Monthly Archives: July 2010


The HashSet<T> class is a bit of a tricky one to get your head around at first. Mainly due to the poor documentation and even poorer examples offered up by the blogging community. The thing that had me initially stumped was the fact that there was no retrieval method. Sure, you could use one of the LINQ-to-Object methods like ElementAt. But I knew it in my waters that such a retrieval was not really in keeping with the HashSet<T> collection’s purpose and reason for being.

HashSet does not implement IList<T>. It does implement ICollection<T>, and thus is a collection. But it is not a list. It has no indexer. I have seen others write that it is a list with no duplicate values.

  • No duplicate values – correct. Sets only contain unique items.
  • A list – not correct.

They probably developed that misconception because it implements IEnumerable<T> and ICollection<T>.

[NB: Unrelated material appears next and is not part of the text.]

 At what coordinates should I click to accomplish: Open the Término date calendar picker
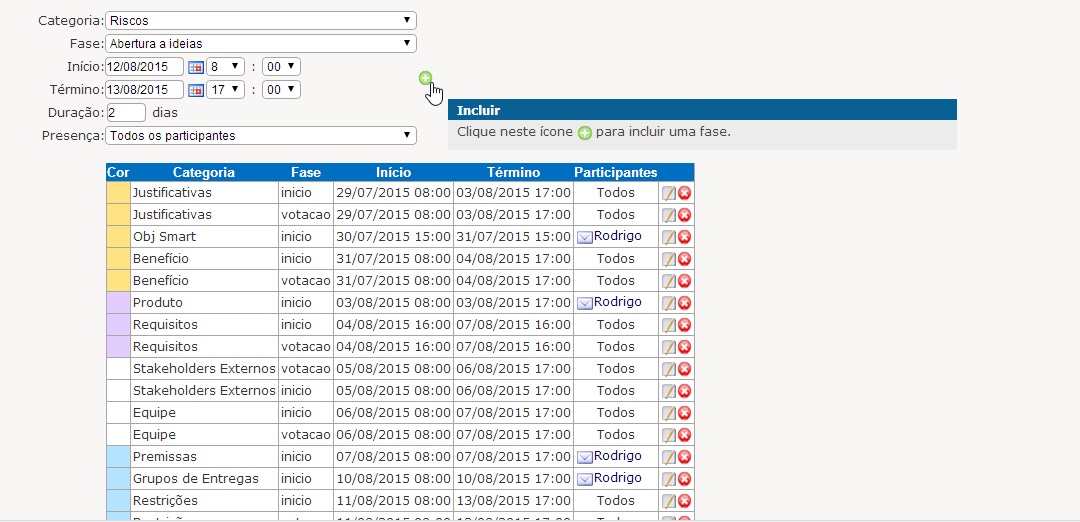(196, 90)
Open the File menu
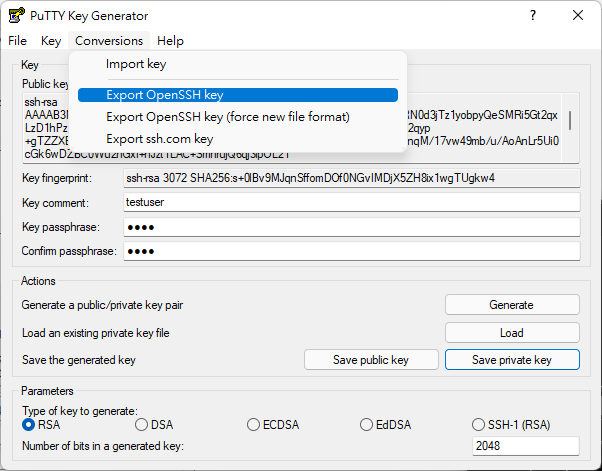602x471 pixels. [x=17, y=41]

Anyhow, for me, the penny dropped when I was reading the MSDN documentation and struck on this sentence -:

In simple terms, the HashSet<(Of <(T>)>) class can be thought of as a Dictionary<(Of <(TKey, TValue>)>) collection without values.

So, if the are no values, then of course there will be no retrieval method. There’s only keys, and the Contains method will confirm whether or not a key is in the set or not. So, now that we know what the HashSet does and does not implement, and we know a little about its nature, how can we use it?

I will now endeavour to provide a useful example of this collection in action. Many examples that I see involve adding integers to a HashSet instance. I feel that a more useful example will include a collection of objects of a custom class. This example will involve students who are voting on a student guild proposal. A student can vote only once. Students can be uniquely identified by their ID. The student class:

    public class Student
        public string Name { get; set; }
        public int ID { get; set; }
        public bool Vote { get; set; }

        public Student(string name, int id, bool vote)
            Name = name;
            ID = id;
            Vote = vote;

As we are not populating the collection with primitive types, we need to provide it with a way of determining whether 2 student objects are the same. And in this case, I am using value equality, as distinct from reference equality. And I think that will be quite normal when working with this class. The object in the set will probably not occupy the same memory space as the external object being compared. To that end, I have created a simple comparer class (implements IEqualityComparer<T>):

public class StudentComparer : IEqualityComparer<Student>
	public bool Equals(Student x, Student y)
		// use the ID member to see if two student objects are the same
		return x.ID.CompareTo(y.ID) == 0;

	public int GetHashCode(Student obj)
		// use the GetHashCode() method of the int struct for the ID member
		return obj.ID.ToString().ToLower().GetHashCode();

As you can see, two student objects will be determined to be equal if they have the same ID (value equality).
With comparer in hand, lets see the HashSet do its thing:

        static void Main(string[] args)
            //  students who voted in person
            Student dave = new Student("dave", 302, true);
            Student chad = new Student("chad", 104, false);
            Student barry = new Student("barry", 602,true);
            Student simon = new Student("simon", 432, true);
            Student kate = new Student("kate", 982, false);
            Student[] inPersonVoters = { dave, chad, barry, simon, kate };

            //  add the above voters to a new HashSet and pass in the IEqualityComparer object
            HashSet<Student> voters = new HashSet<Student>(inPersonVoters, new StudentComparer());

            //  students who voted by post
            //  note, melanie is really chad, trying to sneak in a second vote (ID = 104)
            Student clare = new Student("clare", 763, true);
            Student larry = new Student("larry", 783, false);
            Student melanie = new Student("melanie", 104, false);

            //  add the postal voters

            foreach (var item in voters)
                //  see how the "melanie" object was not added to the collection
                //  and thus, could not vote twice.

            //  note the count of voters all up is 7. Not 8. Melanie would have been nr.8

            Console.ReadKey(); // press key to return the Main method

So, as you can see from the commenting in that code, Chad and Melanie have the same ID number (104). It seems as though Chad is trying to submit a second vote. But the HashSet<T> is onto his caper and does not add Melanie. Whilst this is not an awesome example (in terms of usage in a line-of-business application), I think it sheds more light on this excellent collection than the multitudes of examples showing bare integers being added to a set.